Evan Schuman's StorefrontBacktalk

L.L.Bean will let online customers complete a purchase with only a payment-card number and expiration date—no name, billing address match or other authentication required. A number-and-expiration-date-only policy for card-not-present transactions could be a huge problem today: With huge numbers of consumers walking around with contactless payment cards in their wallets, thieves can brush up against purses and backsides in any crowd and collect card data automatically.

Contactless backers have always pooh-poohed this as a security threat, pointing out that customer names, security codes and other authentication information isn’t transmitted by the cards. But if retailers are only relying on numbers and expiration dates, with one contactless grab—or one well aimed digital picture snap from a mobile—thieves get all they need.

And although the E-tailer’s customer-service department insists that card numbers with the wrong name attached should be rejected, a simple experiment made it clear that at least some transactions are approved that way. (Two out of two media tests had transactions approved and shipped.) If it had been fraudulent, it would have been up to the payment-card holder to notice, complain and get the charge reversed.

L.L.Bean did not respond when we described the problem by E-mail. That’s troubling, too. There could be a strategy behind this approach—for example, that the company has decided it’s willing to take the loss for what it calculates to be a small number of low-value fraudulent purchases that it doesn’t catch. But without an explanation, it’s impossible to say whether it’s a policy or a security hole.

The point here is clearly not that L.L.Bean is less secure than other chains. Indeed, the significance of this situation is that many other chains have similar security holes. It may be against policy—as it is with L.L.Bean—and it may be against how customer service is trained, but it happens.

For more than five years, payment vendors have been arguing that the data leaks created by contactless cards are not a concern, because they generate insufficient information to make a transaction with a major E-tailer.

Our experiment began after we received a tip that a purchase would go through on LLBean.com with only a card number and date. The editor who placed the order used his own card number and expiration date, but used an address that was in no way associated with the credit card used (even the ZIP code was different). The name used for the order had the same initials as the card holder, but couldn’t have been mistaken for the name on the card account.

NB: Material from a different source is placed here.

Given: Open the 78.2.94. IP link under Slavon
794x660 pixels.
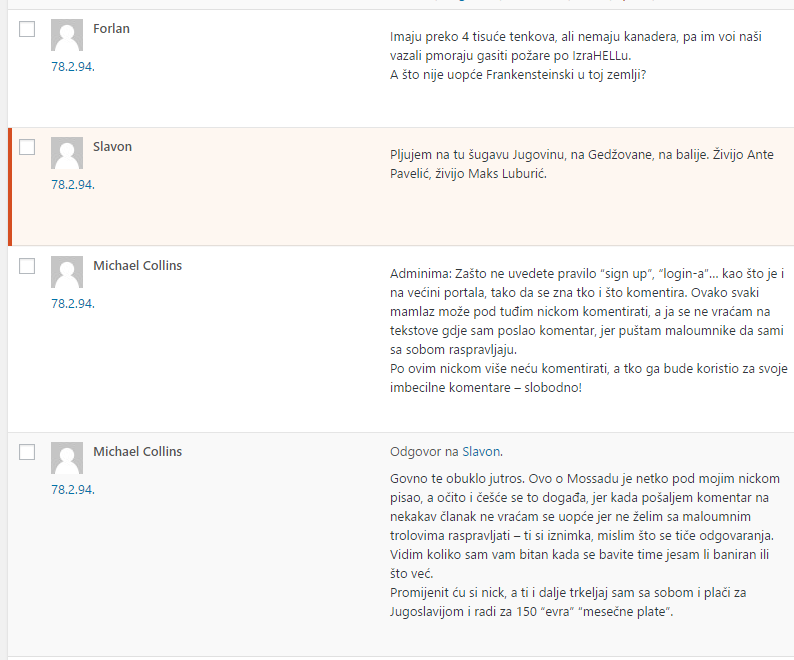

The E-Commerce site’s system accepted the order for an under-$25 item with the valid card number and non-matching name and address. Within a few minutes, an initial confirmation arrived at the Gmail address given with the order. Less than 90 minutes after that, another confirmation arrived with an order number and word that the order was being processed. More than a day later, a third E-mail message arrived, confirming that the order had been shipped. The payment card was charged on the day of the order.

During the long gap between getting an order number and getting shipping confirmation, we called customer service and inquired about the order by order number. We expressed surprise that the name was wrong, muttered that it was because someone else had actually placed the order for us, and corrected the name—but not the address.

The customer-service rep told us she could correct the name in the system, but she couldn’t stop the order because the package was “already on the truck.” When we expressed surprise that the order would go through with a name and address that didn’t match the card, the rep said, “I’m not sure why it went through. It shouldn’t have.”

That’s as much of a response as we were able to get from the retailer.